How to show top 10 largest items from git history
Solution 1:
To reduce the space used by files, git packs objects stored in the repository into a .pack
file. This pack file contains the actual git objects and the .idx
contains the index used to quickly locate objects within the pack file.
$ git verify-pack -v .git/objects/pack/pack-7b03cc896f31b2441f3a791ef760bd28495697e6.idx
The above command reads the given .idx
file and verifies it with the corresponding pack file. Using -v
you get a verbose output.
The third column in the output is the size of the objects. Using sort -k 3 -n
we are sorting the output numerically using the 3th column (based on size) and with tail -10
we are cutting out the last 10 which are the largest in size.

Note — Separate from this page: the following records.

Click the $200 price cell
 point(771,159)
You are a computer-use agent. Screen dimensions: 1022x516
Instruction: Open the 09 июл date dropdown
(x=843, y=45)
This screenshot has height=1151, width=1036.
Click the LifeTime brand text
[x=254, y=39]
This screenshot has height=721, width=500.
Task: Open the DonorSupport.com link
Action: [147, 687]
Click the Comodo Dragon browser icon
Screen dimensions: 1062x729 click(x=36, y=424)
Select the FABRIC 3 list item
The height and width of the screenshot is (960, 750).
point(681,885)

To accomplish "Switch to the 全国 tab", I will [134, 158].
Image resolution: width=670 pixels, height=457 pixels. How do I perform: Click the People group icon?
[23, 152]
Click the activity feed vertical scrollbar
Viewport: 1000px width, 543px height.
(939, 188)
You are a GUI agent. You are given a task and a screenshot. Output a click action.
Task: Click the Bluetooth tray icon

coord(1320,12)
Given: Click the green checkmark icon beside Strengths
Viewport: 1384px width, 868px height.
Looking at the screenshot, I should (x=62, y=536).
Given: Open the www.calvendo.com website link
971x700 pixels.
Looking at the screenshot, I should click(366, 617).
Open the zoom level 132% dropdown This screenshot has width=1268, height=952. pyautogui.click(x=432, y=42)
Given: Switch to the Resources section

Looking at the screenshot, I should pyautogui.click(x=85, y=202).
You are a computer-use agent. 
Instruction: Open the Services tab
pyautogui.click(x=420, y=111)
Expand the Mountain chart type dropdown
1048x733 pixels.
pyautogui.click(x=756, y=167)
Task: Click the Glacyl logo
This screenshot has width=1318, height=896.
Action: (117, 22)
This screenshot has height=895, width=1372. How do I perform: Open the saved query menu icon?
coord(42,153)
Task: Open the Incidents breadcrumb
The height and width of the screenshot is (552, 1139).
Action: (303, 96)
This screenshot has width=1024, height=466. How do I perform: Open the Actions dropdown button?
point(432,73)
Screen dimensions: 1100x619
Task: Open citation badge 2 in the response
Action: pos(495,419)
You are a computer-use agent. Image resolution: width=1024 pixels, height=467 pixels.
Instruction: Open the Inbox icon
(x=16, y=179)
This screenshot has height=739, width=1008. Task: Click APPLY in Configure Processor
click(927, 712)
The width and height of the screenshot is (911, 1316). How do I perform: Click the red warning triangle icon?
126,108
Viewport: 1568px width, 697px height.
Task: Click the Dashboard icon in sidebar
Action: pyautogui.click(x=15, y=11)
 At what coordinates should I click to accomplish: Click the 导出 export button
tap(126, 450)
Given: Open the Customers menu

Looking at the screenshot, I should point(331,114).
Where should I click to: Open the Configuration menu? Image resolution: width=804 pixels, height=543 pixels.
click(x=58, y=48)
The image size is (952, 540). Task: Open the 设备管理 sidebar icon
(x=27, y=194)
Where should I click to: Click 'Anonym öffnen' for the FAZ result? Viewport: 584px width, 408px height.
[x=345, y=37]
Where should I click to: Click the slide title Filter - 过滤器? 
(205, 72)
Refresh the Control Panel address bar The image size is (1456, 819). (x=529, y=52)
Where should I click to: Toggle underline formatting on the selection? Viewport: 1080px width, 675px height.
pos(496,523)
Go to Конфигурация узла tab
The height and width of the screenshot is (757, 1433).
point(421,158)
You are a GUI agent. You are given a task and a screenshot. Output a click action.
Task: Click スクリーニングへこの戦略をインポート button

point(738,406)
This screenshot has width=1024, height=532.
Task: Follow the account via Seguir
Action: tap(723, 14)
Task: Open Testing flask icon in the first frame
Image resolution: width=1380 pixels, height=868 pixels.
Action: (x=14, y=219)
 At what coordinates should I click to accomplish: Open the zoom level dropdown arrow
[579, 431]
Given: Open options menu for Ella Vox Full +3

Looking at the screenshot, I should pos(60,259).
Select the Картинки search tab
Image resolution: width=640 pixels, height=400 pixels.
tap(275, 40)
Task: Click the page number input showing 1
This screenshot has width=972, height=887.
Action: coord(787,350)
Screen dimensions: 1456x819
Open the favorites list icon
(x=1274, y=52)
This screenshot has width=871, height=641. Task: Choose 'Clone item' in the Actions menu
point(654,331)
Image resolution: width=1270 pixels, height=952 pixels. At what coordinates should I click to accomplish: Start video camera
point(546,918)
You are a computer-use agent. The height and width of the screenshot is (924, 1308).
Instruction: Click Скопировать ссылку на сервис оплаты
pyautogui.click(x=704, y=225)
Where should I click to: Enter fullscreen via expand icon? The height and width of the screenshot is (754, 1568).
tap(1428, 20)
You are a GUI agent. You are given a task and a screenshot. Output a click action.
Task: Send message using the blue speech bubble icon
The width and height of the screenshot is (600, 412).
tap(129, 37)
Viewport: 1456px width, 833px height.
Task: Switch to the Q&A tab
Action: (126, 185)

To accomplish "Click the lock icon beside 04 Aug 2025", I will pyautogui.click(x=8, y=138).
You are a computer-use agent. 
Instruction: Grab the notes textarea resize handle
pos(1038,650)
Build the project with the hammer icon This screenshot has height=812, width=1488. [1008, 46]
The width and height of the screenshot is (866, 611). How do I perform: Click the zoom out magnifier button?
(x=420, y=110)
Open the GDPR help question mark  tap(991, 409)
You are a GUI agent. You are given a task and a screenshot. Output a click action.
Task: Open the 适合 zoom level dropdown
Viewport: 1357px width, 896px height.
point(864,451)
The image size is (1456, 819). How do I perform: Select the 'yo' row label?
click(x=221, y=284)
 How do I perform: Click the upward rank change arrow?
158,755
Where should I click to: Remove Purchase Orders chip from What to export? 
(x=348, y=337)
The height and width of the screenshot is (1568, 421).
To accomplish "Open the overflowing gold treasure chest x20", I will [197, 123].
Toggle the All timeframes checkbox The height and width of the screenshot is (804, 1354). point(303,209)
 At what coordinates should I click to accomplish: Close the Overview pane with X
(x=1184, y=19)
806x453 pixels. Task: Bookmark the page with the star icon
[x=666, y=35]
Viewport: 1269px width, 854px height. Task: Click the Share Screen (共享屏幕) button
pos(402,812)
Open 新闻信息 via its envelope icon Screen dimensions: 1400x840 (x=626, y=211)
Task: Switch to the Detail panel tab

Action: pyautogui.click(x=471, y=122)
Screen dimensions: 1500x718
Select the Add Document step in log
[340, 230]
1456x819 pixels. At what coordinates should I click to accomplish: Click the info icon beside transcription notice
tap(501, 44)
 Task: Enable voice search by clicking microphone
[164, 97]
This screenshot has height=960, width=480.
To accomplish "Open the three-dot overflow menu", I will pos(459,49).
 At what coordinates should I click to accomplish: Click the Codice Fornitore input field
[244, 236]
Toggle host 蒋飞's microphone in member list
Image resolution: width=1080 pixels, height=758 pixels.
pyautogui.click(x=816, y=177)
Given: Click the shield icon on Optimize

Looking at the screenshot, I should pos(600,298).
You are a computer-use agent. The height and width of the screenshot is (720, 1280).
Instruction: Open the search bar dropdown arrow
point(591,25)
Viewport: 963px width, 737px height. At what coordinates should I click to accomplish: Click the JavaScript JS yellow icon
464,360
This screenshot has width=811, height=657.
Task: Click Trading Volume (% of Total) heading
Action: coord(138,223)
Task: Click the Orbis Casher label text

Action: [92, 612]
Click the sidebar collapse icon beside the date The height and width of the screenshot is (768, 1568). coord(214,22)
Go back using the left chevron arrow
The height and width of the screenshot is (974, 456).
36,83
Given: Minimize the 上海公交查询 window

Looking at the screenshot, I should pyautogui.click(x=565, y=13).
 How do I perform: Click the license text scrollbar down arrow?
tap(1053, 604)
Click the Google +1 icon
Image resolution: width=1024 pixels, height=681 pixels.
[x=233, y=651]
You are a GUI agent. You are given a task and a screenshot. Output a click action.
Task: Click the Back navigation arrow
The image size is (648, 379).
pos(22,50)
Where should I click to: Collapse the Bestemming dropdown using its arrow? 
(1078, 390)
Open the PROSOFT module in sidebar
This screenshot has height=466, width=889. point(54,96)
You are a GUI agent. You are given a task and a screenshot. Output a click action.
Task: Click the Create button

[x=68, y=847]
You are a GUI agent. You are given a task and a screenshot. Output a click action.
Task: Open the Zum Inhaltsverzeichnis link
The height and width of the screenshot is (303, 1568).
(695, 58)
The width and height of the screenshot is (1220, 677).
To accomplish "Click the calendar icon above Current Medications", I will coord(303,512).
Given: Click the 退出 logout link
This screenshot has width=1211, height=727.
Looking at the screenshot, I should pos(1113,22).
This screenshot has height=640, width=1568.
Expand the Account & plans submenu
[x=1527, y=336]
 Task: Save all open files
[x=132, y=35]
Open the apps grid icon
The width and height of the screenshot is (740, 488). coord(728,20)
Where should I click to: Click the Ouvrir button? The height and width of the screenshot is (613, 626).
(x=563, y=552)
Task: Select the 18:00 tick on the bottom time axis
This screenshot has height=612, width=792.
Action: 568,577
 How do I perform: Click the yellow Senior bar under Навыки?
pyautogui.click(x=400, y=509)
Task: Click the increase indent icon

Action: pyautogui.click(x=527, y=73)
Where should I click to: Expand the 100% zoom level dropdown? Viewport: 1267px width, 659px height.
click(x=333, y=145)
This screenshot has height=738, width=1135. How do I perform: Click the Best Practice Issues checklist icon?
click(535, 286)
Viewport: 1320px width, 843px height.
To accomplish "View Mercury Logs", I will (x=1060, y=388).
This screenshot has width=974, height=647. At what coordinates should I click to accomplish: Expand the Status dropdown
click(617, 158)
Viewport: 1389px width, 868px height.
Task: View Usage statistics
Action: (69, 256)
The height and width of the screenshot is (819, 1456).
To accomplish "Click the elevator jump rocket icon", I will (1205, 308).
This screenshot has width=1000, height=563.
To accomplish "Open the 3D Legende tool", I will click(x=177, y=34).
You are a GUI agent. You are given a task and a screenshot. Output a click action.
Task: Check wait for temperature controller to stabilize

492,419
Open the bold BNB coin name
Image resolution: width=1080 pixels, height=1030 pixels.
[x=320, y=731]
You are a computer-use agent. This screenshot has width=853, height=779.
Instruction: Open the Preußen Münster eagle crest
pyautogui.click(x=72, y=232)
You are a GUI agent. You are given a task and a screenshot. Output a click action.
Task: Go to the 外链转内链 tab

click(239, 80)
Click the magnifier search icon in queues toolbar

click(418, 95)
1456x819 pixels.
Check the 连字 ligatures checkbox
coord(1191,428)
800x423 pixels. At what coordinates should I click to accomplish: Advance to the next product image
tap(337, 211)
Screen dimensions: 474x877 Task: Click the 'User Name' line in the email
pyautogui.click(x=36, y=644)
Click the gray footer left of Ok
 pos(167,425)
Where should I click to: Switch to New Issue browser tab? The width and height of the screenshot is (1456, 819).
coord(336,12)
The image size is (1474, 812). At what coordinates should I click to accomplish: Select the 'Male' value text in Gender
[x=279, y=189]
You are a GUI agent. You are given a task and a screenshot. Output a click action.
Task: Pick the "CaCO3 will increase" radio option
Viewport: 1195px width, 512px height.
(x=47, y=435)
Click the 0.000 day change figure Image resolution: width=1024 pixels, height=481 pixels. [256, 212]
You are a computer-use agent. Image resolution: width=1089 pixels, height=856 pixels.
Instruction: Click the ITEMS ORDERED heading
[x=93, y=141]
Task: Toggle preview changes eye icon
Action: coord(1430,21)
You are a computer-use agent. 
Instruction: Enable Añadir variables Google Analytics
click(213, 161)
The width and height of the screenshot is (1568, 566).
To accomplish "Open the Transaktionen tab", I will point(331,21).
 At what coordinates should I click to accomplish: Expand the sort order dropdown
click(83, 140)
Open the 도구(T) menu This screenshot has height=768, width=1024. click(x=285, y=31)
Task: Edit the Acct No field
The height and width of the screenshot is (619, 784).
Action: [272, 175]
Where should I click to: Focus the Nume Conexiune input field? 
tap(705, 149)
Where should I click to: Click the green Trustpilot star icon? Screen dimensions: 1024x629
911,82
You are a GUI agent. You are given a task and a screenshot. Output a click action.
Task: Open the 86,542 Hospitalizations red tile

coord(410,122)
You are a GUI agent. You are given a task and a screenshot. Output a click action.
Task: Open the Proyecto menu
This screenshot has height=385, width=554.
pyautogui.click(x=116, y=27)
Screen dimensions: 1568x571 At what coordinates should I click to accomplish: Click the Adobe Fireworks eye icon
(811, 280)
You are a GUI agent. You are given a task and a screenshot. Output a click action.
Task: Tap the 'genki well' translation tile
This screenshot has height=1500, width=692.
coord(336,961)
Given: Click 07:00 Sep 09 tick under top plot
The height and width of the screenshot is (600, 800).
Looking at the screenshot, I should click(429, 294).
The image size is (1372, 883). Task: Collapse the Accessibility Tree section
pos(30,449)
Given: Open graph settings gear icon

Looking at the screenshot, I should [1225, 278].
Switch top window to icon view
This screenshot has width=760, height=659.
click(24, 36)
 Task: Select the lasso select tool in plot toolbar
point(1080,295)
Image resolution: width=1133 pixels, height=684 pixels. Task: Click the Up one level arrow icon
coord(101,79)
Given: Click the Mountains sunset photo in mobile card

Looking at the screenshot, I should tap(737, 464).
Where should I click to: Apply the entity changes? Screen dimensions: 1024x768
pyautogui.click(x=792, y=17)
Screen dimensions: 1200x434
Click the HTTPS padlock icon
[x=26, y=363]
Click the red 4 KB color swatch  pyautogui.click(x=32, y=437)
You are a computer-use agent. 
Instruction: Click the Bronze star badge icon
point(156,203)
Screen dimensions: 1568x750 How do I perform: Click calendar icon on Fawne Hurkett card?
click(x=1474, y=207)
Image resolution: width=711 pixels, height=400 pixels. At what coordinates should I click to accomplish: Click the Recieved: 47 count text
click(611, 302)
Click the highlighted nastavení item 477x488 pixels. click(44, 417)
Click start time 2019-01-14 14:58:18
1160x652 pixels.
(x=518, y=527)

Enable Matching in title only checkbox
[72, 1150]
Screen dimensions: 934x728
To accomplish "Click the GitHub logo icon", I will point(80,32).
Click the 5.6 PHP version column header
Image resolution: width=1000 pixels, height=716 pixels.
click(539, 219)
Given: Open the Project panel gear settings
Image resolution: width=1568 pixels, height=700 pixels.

To get the name of files from their hash:
$ git ls-tree -r HEAD | grep HASH
To get a list of all names:
$ git verify-pack -v .git/objects/pack/pack-1daab5282d01ab18db98e21a985eb2d288f7faa0.idx | sort -k 3 -n | tail | cut -f1 -d' ' | while read i; do git ls-tree -r HEAD | grep "$i"; done
100644 blob 6209b3840fa470a534e670cff93bce698ba60819 .bashrc
100644 blob 1131e7127cb2cf6c1f854f728a1794262cdf85f6 .vimrc
100644 blob a249a5ae9b33553f4484da42a019ed14e5f44e21 .vim/colors/clrs.vim
100644 blob f329f223953827e59954f67ad4d76568b6dd894e .config/openbox/rc.xml
Read more:
$ git verify-pack --help
Unpacking Git packfiles
Git Internals - Packfiles
Git - finding a filename from a SHA1
Solution 2:
Here is another neat solution to this problem using git's ls-tree
sub-command:
$ git ls-tree -rl HEAD | sort -k4 -n | tail | awk '{print $4, $5}' |
numfmt --to=iec-i
4.0Ki .bashrc
4.0Ki .config/conky/conky.conf
4.5Ki .config/rofi/config.rasi
5.4Ki .vim/notes
7.2Ki .config/tint2/tint2rc
7.5Ki .bash_functions
7.5Ki .vimrc
19Ki .vim/colors/clrs.vim
38Ki .config/openbox/rc.xml
63Ki .config/ipfilter.dat
-
-r
to list the files recursively. -
-l
to show object size of blob (file) entries. -
sort -k4 -n
sort numerically based on 4th column. -
tail
cut out the last 10 item. - Using
awk
to only get the 4th and 5th column out out the output.